Aim of the exercise:
Reproduce the items from the very beginning down through the line containing "[x=621, y=386]", including that line.

Element lookup items

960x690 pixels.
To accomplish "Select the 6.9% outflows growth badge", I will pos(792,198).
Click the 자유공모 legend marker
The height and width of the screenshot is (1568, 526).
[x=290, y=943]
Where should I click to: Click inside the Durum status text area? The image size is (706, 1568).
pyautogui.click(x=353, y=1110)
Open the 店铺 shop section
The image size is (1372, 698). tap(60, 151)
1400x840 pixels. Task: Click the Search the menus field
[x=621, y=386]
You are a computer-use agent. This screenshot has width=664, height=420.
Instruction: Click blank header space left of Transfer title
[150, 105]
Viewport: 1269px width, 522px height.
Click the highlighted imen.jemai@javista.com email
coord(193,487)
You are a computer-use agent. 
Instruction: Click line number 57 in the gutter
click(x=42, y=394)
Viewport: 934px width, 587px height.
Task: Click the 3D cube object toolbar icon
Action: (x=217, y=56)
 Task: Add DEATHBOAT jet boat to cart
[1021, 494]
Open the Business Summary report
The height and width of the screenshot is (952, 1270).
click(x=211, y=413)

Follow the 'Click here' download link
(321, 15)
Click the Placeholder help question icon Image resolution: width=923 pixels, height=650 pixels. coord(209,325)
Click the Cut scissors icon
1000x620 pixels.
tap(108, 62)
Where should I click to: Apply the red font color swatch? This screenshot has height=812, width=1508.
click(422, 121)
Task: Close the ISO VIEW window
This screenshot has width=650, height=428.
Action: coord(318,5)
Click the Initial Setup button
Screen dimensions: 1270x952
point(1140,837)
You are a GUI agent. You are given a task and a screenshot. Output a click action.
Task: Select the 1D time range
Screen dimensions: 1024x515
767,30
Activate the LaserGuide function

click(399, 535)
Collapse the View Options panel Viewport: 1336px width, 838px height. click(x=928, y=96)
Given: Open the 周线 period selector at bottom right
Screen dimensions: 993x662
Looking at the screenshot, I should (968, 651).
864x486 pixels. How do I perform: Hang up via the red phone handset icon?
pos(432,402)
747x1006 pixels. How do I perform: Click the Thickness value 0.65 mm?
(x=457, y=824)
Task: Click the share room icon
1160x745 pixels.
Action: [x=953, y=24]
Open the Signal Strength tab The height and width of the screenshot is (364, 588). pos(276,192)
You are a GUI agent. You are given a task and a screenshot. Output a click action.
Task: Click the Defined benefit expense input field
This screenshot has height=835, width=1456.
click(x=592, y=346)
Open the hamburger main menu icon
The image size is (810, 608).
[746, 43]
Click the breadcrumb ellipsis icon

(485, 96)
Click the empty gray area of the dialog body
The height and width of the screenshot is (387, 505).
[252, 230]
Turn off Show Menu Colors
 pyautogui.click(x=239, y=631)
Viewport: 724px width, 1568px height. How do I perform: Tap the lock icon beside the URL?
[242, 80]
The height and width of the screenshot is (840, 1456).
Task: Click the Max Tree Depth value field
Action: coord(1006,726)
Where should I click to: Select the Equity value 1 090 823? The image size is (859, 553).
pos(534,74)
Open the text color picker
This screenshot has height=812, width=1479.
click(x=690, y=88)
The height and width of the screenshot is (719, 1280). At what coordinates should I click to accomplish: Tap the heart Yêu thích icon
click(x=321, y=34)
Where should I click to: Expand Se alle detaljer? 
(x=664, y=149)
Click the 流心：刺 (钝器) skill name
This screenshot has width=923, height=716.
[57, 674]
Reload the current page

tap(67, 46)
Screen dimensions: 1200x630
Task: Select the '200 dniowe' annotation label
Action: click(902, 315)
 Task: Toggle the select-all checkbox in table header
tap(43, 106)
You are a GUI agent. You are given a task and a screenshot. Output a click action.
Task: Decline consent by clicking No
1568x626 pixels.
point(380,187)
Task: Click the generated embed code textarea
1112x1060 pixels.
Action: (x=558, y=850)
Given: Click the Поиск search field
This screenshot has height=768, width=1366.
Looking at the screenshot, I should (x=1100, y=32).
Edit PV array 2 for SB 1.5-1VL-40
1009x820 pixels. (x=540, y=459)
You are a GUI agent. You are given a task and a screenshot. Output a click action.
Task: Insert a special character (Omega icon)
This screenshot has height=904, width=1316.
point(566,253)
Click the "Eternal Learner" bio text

Answer to this task:
960x690 pixels.
To accomplish "Select the 6.9% outflows growth badge", I will pos(792,198).
Click the 자유공모 legend marker
The height and width of the screenshot is (1568, 526).
[x=290, y=943]
Where should I click to: Click inside the Durum status text area? The image size is (706, 1568).
pyautogui.click(x=353, y=1110)
Open the 店铺 shop section
The image size is (1372, 698). tap(60, 151)
1400x840 pixels. Task: Click the Search the menus field
[x=621, y=386]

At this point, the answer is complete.